SANT JOSEP | PABLO SIERRA DEL SOL
Sentado tranquilamente en uno de los bancos cercanos a la zona de embarque del aeropuerto de es Codolar, Antonio Sampedro mira despreocupadamente a sus dos pequeños jugar a fútbol en medio de la terminal mientras su mujer lee, ajena a las circunstancias, una gruesa novela. Un polo rojo brillante atravesado por la cinta negra de una bandolera y unas gafas oscuras le dan a Antonio un aspecto informal y relajado, producto de los once días que ha pasado junto a su familia disfrutando de una Ibiza que ha «desmitificado».
–¿Por qué eligió Ibiza para venir de vacaciones?
–Habíamos estado ya en Mallorca y nos gustó, así que queríamos seguir descubriendo otros destinos en las Balears como la isla de Ibiza.
–¿Qué es lo más bestia que ha visto o que ha hecho?
–No me ha sorprendido nada en la isla, cada zona tiene su encanto. Gracias a este viaje hemos podido desmitificar un poco la imagen que nos llega de este lugar, la de las discotecas donde los jóvenes consumen drogas.
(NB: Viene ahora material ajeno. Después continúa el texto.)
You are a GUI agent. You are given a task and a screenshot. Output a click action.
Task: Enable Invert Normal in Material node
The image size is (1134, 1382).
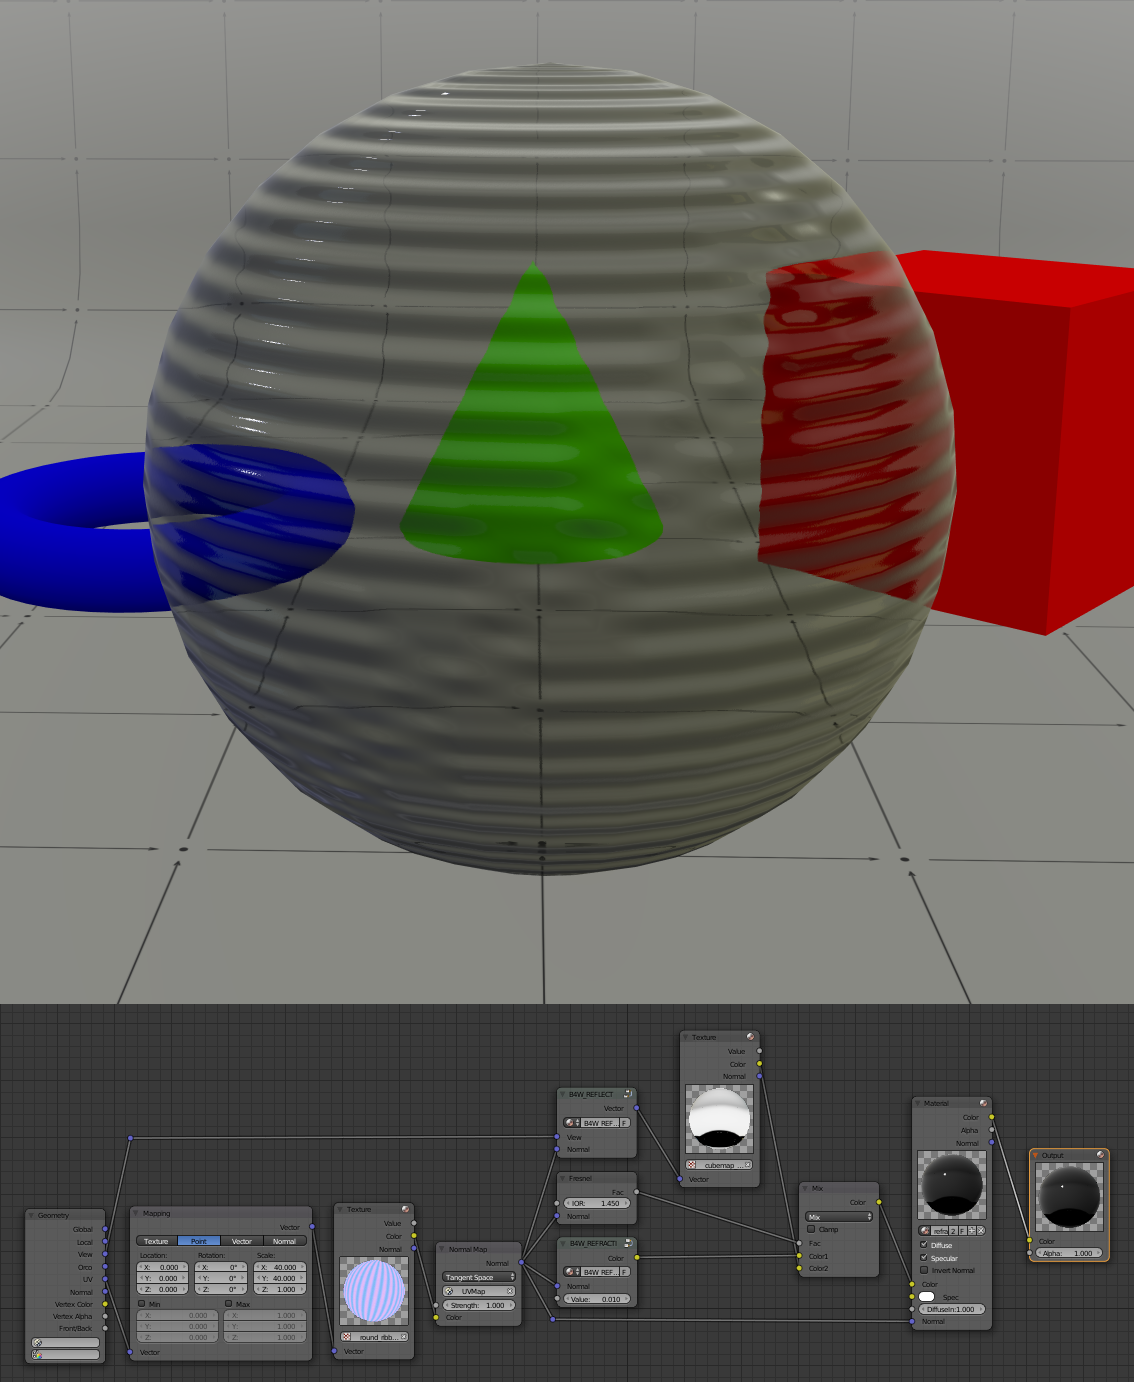(x=924, y=1270)
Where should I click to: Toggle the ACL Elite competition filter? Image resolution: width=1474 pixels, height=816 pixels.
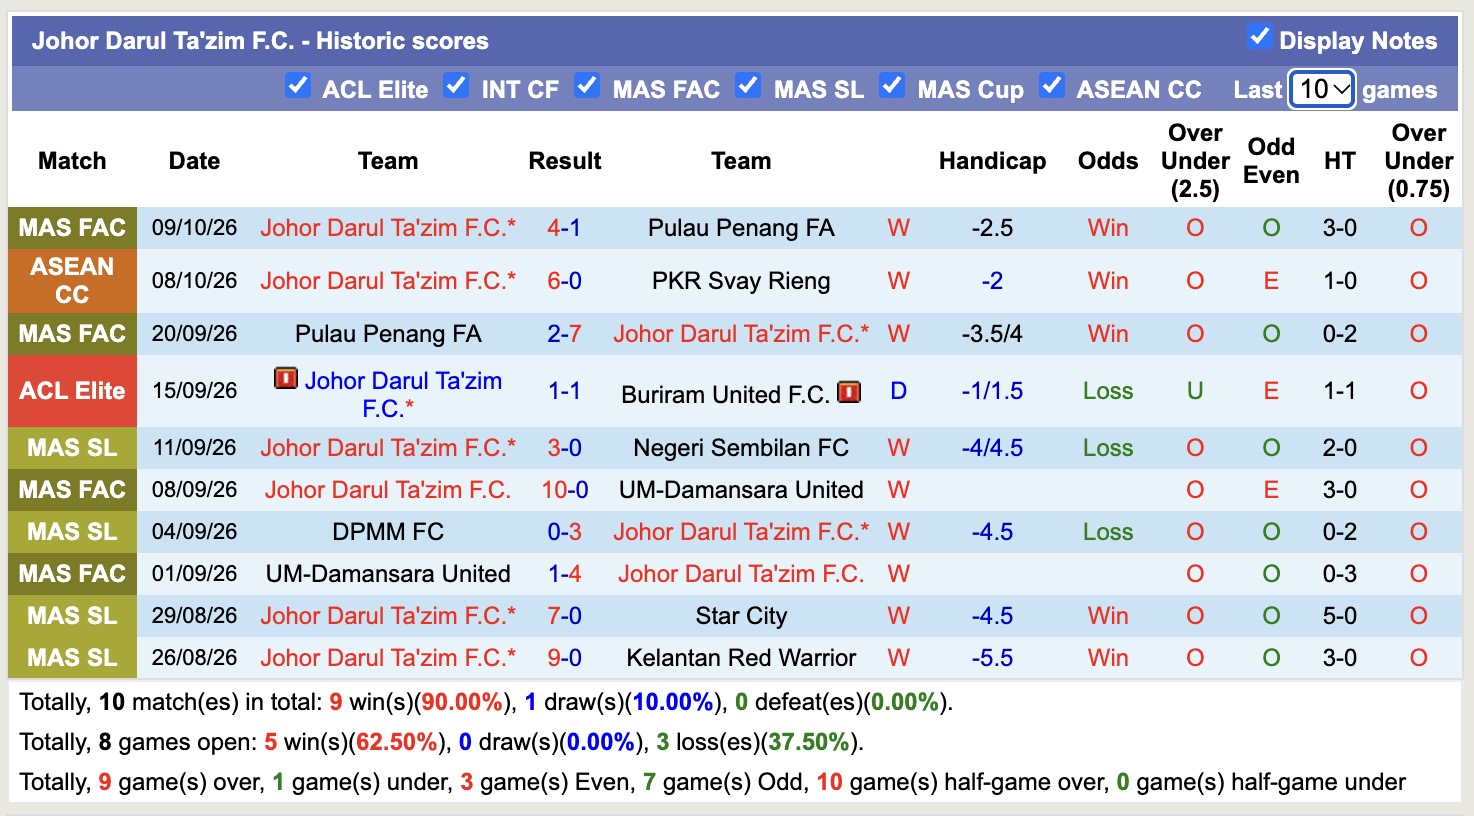click(297, 86)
–¿Cómo les dirá a sus amigos que es Ibiza después de esta visita?
–Les diría que es un lugar apacible, tranquilo y bello. La zona del norte es perfecta para los que busquen turismo familiar .
–¿Qué es lo peor que le ha pasado en la isla?
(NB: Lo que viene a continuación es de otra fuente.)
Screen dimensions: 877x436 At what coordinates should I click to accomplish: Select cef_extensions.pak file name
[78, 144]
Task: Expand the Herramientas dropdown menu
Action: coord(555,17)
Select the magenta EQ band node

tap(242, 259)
–No nos ha pasado nada malo en nuestra estancia. Solamente nos dejó mal sabor de boca no haber podido pasar más tiempo en Formentera. Cogimos un barco en Santa Eulària al mediodía y tuvimos que volver a las cinco de la tarde. Nos dio tiempo a ver dos playas pero no fue suficiente.
–¿Qué le ha dejado con la boca abierta?
–Las playas de la isla, sobre todo las Platges del Comte por su agua y porque está en un enclave privilegiado.
–¿Qué ha comprado para regalar a sus amigos y familiares?
–No hemos comprado muchos recuerdos, solamente los típicos souvenirs.
–La visita más cultural...
–Fuimos a ver toda la zona de Dalt Vila y las iglesias del interior de la isla, aunque no pudimos entrar en ninguna de ellas. También nos acercamos expresamente hasta el poblado fenicio de sa Caleta y nos quedamos con las ganas de entrar en la necrópolis de Puig des Molins, que también estaba cerrada.
–¿A qué playas ha ido?
–Con el coche, a muchísimas.
–¿Qué platos típicos ha probado?
–Algo hemos probado pero no recuerdo el nombre.
–Lo más feo de Ibiza...
–Ibiza no tiene nada feo.
–Los precios son…
–Abusivos. La mayoría de los restaurantes son caros en comparación con la calidad que ofrecen
–¿Qué le ha parecido el servicio en los establecimientos?
–Muy bueno y correcto.
–¿Ha tenido que hacer cambios en sus vacaciones por la crisis?
–Afortunadamente, no.
–¿Cree que hay demasiados turistas?
–Hay muchos pero no demasiados.
–¿Volverá?
–No tenemos la costumbre de repetir destinos, nos gusta descubrir sitios nuevos en nuestras vacaciones de verano. Sin embargo, Ibiza es un sitio diferente porque por su belleza y tranquilidad merecería otra visita. Puede que un futuro volvamos a la isla.